Required action
Transcribe, without any alteration, only the lines that begin at the line containing "Given: Click the เพิ่มเป็นเพื่อน button" and run to the last line below.

Dataset excerpts
**********

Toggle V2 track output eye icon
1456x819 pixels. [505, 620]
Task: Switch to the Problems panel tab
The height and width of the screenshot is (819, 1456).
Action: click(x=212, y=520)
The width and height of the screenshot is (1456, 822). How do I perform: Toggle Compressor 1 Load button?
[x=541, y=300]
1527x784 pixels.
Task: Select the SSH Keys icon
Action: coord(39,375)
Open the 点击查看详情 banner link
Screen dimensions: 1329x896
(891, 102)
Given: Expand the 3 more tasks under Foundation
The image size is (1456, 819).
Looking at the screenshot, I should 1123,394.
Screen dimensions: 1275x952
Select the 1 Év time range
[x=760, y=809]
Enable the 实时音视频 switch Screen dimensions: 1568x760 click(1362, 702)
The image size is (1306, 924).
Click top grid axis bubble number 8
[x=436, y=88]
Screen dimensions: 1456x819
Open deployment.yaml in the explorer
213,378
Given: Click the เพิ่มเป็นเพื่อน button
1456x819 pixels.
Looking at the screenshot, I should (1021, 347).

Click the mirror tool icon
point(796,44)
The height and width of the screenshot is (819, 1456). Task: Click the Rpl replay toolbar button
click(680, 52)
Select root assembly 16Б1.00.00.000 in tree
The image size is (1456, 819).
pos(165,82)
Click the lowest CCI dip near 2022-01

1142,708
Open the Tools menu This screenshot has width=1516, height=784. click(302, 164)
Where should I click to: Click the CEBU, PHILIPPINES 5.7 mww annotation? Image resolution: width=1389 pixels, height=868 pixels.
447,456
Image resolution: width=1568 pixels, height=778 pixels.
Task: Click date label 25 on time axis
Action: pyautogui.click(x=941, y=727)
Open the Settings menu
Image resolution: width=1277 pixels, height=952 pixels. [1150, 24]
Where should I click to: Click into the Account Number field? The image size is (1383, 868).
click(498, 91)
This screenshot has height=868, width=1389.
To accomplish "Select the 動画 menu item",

**********

Solution to the exercise
Given: Click the เพิ่มเป็นเพื่อน button
1456x819 pixels.
Looking at the screenshot, I should (1021, 347).

Click the mirror tool icon
point(796,44)
The height and width of the screenshot is (819, 1456). Task: Click the Rpl replay toolbar button
click(680, 52)
Select root assembly 16Б1.00.00.000 in tree
The image size is (1456, 819).
pos(165,82)
Click the lowest CCI dip near 2022-01

1142,708
Open the Tools menu This screenshot has width=1516, height=784. click(302, 164)
Where should I click to: Click the CEBU, PHILIPPINES 5.7 mww annotation? Image resolution: width=1389 pixels, height=868 pixels.
447,456
Image resolution: width=1568 pixels, height=778 pixels.
Task: Click date label 25 on time axis
Action: pyautogui.click(x=941, y=727)
Open the Settings menu
Image resolution: width=1277 pixels, height=952 pixels. [1150, 24]
Where should I click to: Click into the Account Number field? The image size is (1383, 868).
click(498, 91)
This screenshot has height=868, width=1389.
To accomplish "Select the 動画 menu item",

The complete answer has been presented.